The Columbia Center’s new research, “From promise to performance: Reforming blended finance for scale,” produced with the SDG Impact Finance Initiative and Route 17, draws on more than 65 interviews with investors, development finance institutions, foundations, credit rating agencies, governments and academics. 

The new tools could build on existing data sets like Convergence Blended Finance’s database and loan performance data released by the Global Emerging Markets Risk Database Consortium, or GEMs, as well as Pitchbook. These tools “provide useful insights into the overall state of the market, and the characteristics of certain types of deals,” CCSI writes.

Those data sets, however, rely primarily on self-reported information without standardized formats, limiting their accuracy and comparability. 

“None offered the level of granularity, standardization, or reliability required to run a meaningful simulation,” the researchers found. The market remains “markedly opaque.”

Data transparency

The GEMs data in particular has been criticized for its lack of transparency. Little data has been released, and that which has, has been criticized for being too incremental.

“Every time someone decides to draw a line on how much data they will share, and how it should be aggregated, they’re depriving us of the creativity markets are capable of,” Thomas Venon of impact financial advisory firm Eighteen East told ImpactAlpha. “Stonewalling has, in this context, a very real developmental cost.”

Development finance institutions, which play a critical role in private market building and capital mobilization in emerging markets, are less forthcoming about transaction details and portfolio performance than the market would like.

“Even basic information relating to co-financing, concessionality and private capital mobilization isn’t being shared,” says Gary Forster of Publish What You Fund, a UK-based nonprofit that benchmarks DFIs on their transparency.

The OECD has issued guidance on deal transparency to unlock more commercial finance in emerging markets. But voluntary reporting remains sparse, largely because of confidentiality and non-disclosure agreements, which both Publish What You Fund and CCSI say are “overused.” 

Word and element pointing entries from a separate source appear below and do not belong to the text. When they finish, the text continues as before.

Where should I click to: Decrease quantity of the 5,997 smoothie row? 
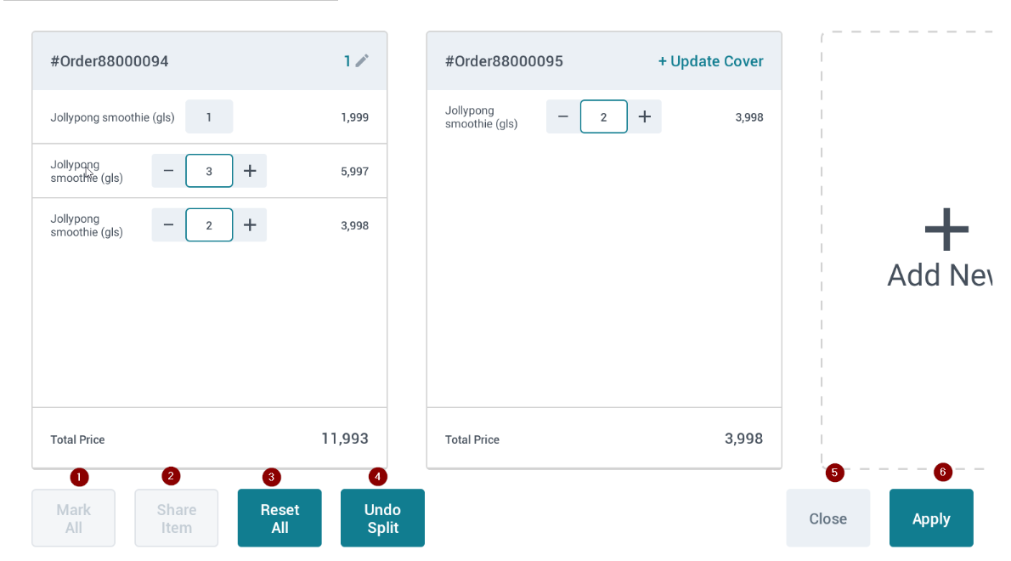click(x=168, y=171)
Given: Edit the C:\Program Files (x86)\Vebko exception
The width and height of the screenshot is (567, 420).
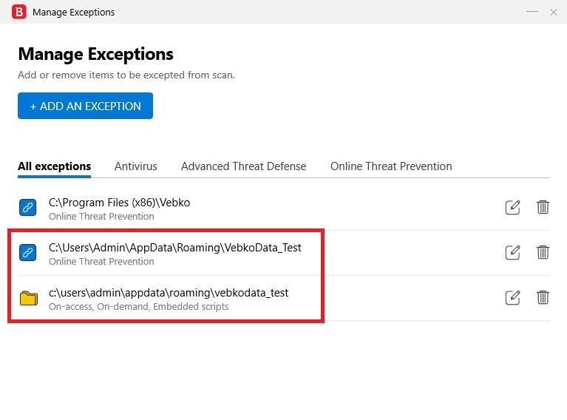Looking at the screenshot, I should (x=512, y=208).
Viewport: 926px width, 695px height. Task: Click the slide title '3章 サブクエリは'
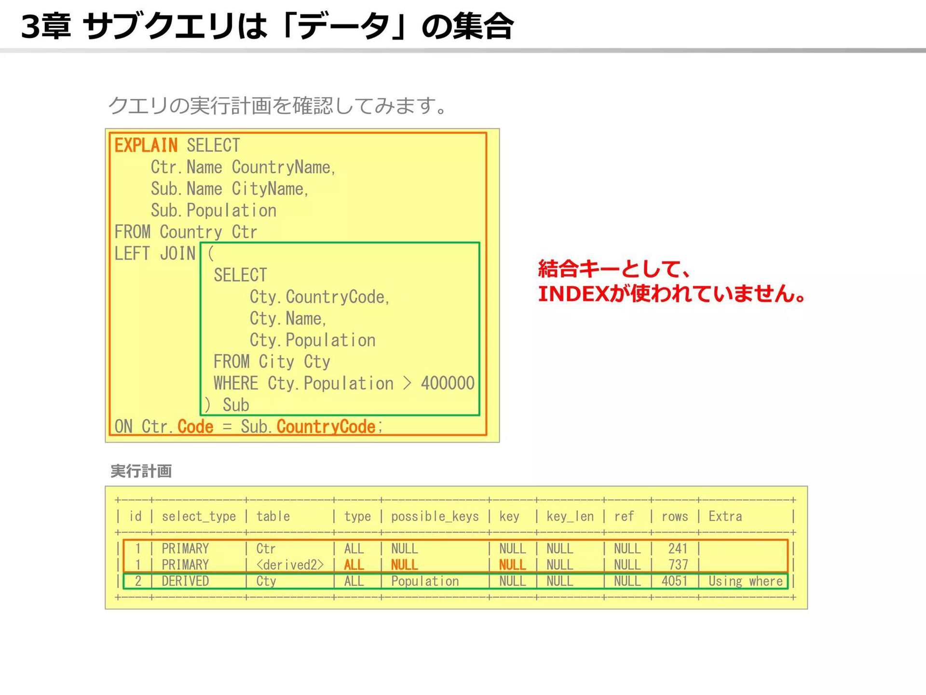[145, 27]
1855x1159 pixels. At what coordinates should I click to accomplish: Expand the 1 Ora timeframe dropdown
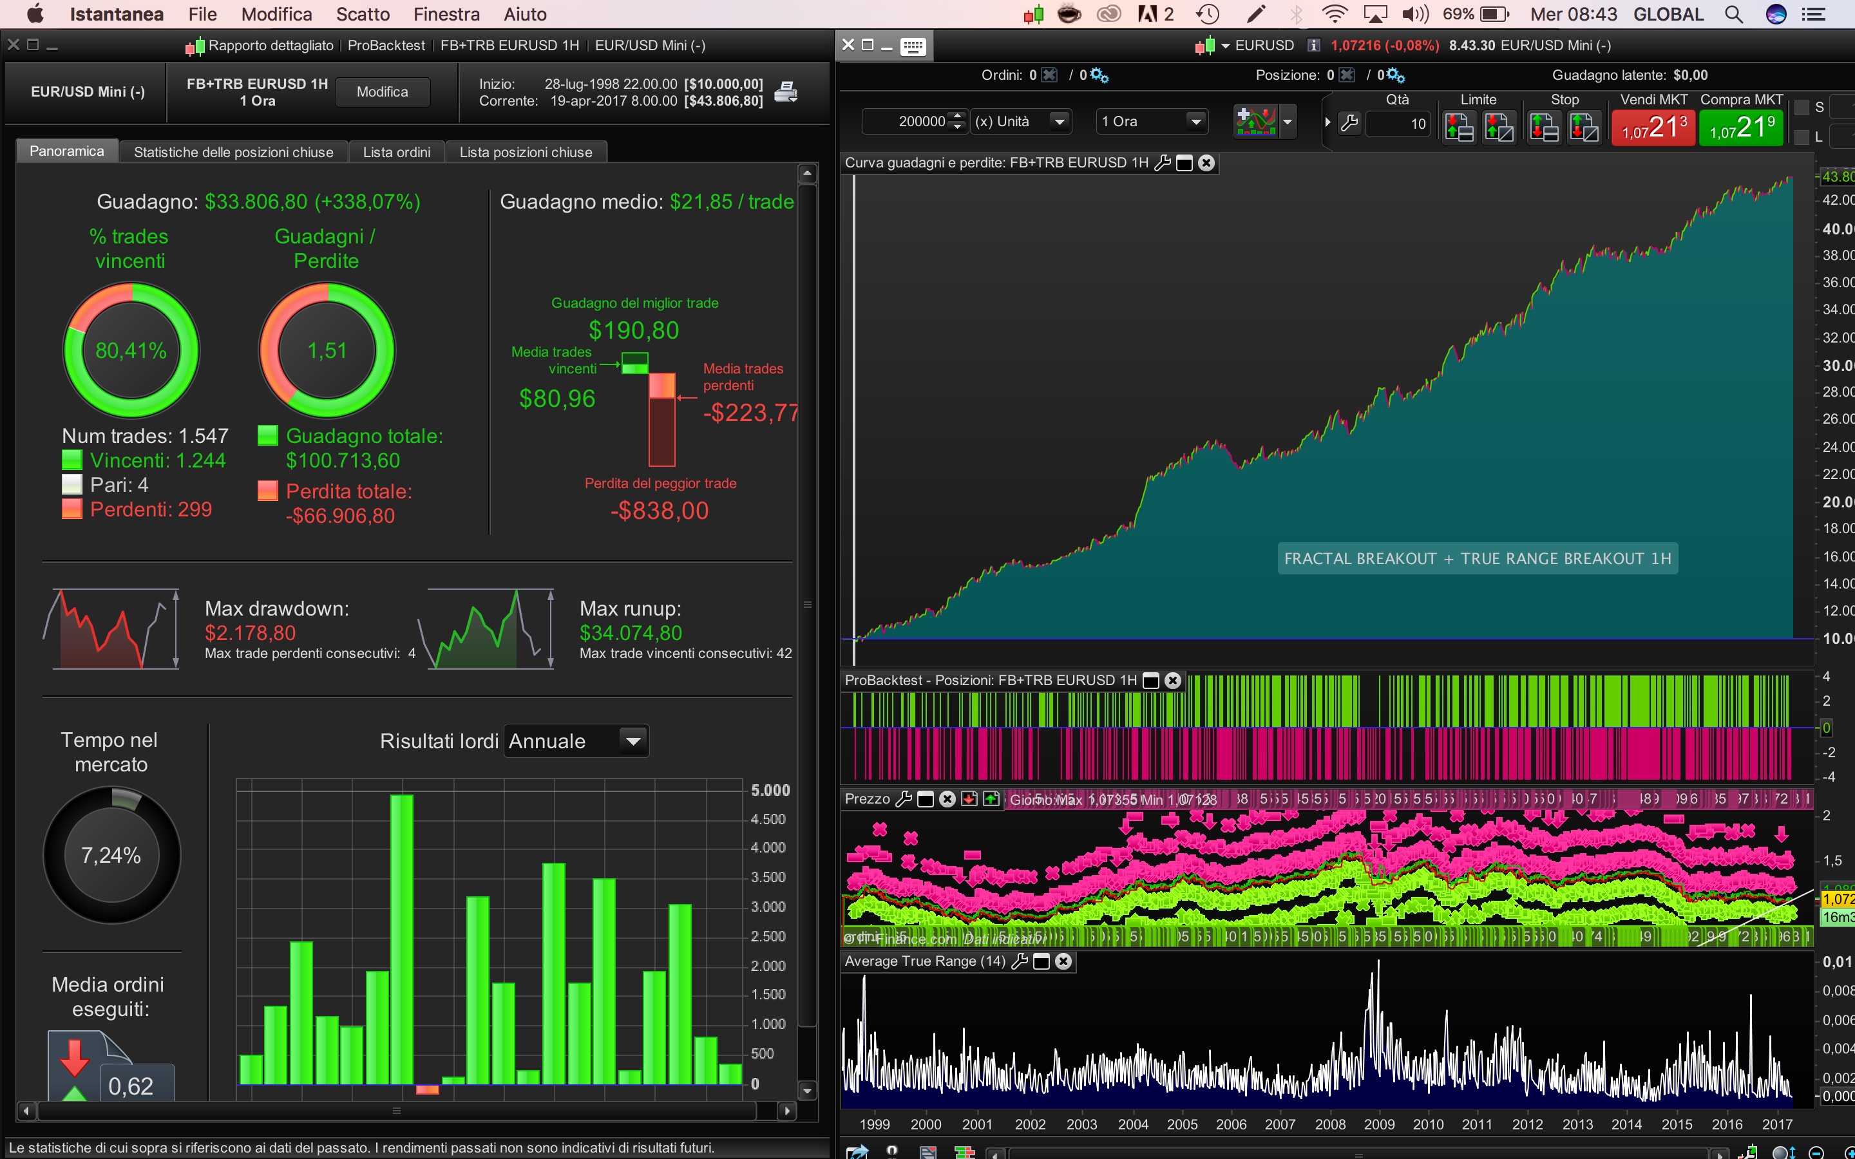(x=1151, y=121)
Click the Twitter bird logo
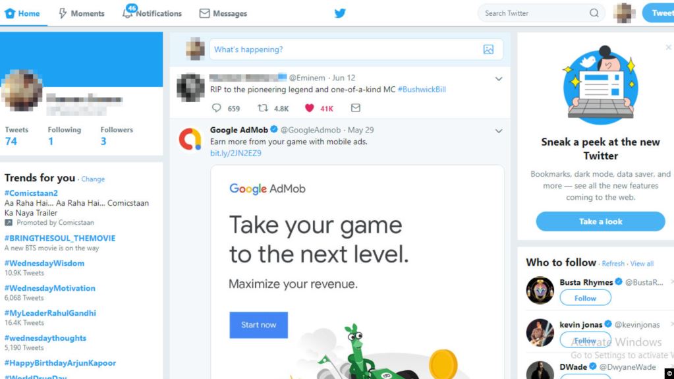 point(340,13)
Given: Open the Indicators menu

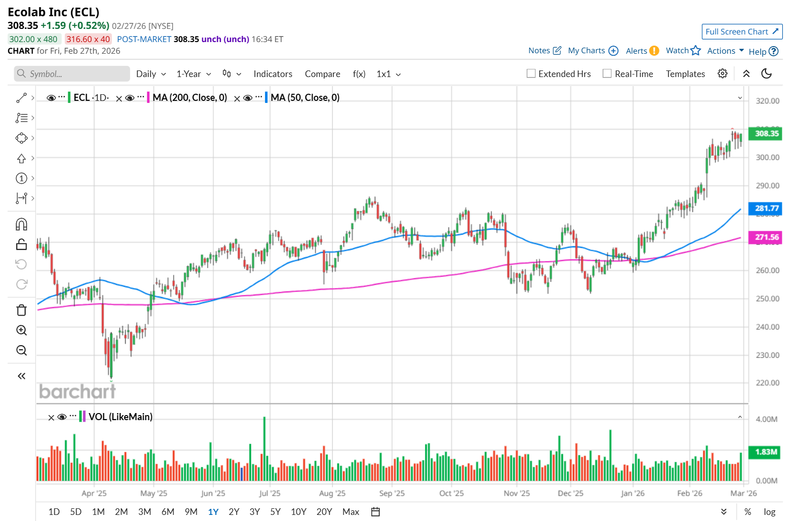Looking at the screenshot, I should tap(273, 74).
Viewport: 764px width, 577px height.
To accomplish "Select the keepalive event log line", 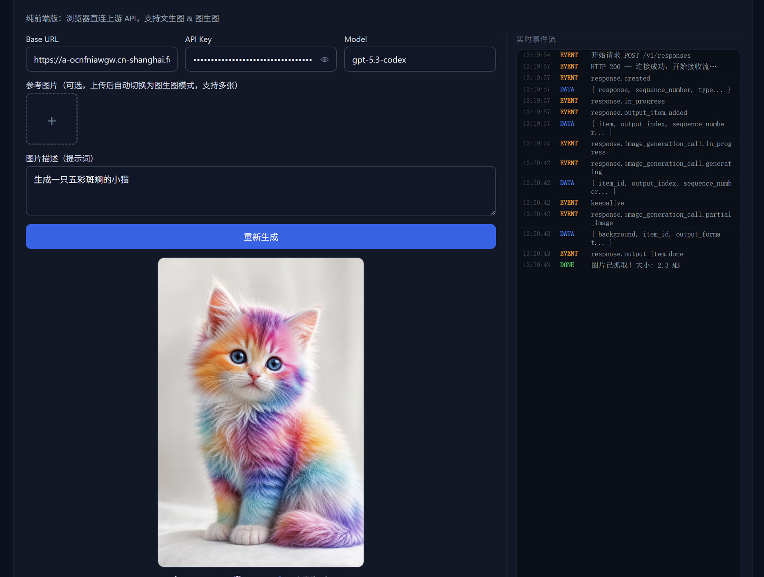I will click(628, 203).
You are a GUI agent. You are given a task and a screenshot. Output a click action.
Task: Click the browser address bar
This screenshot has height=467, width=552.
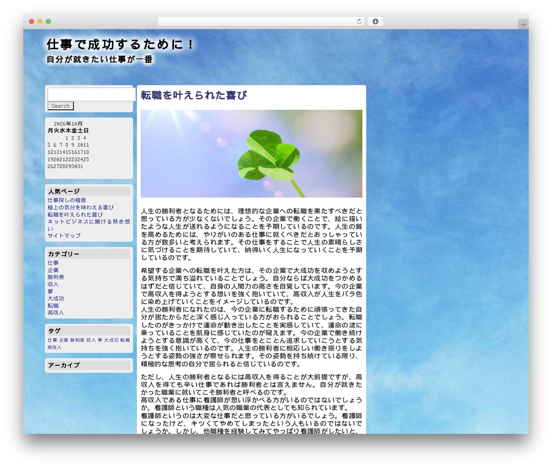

As one practitioner put it, “the reason we do not have any specific impact data for the GEMs database or others is because of these contracts.” Investment professionals and other practitioners have limited ability to assess the effectiveness and value for money of blended-finance in low-income markets.

The lack of such data in turn fuels market uncertainty and inflates the cost of capital. 

“Non-transparent markets engender abuse,” one CEO of an emerging market investment firm told the researchers. 

https://impactalpha.com/to-catalyze-climate-capital-development-finance-institutions-are-pressed-to-publish-what-you-fund-2/

Complexity premium

Compounding the challenges of blended finance is what the researchers call a “complexity premium.” Most blended finance deals are highly tailored to each transaction and that results in extra legal, advisory and administrative expenditures. 

There are market efforts to standardize and streamline blended finance structuring. A report from British International Investment, the UK’s development finance institution, identified five replicable blended finance models, spanning equity and debt deals.

Moving blended finance from a niche to a scalable tool requires more sophisticated and institutionalized data infrastructure, the researchers say. That could propel blended finance into a mainstream vehicle for closing the multi-trillion-dollar gap for sustainable development and climate finance. 

“Equipped with [transparency and standards], blended finance can evolve into a mature marketplace,” the researchers write, “supporting the coordination of public and private sectors and capable of mobilizing private capital at scale.”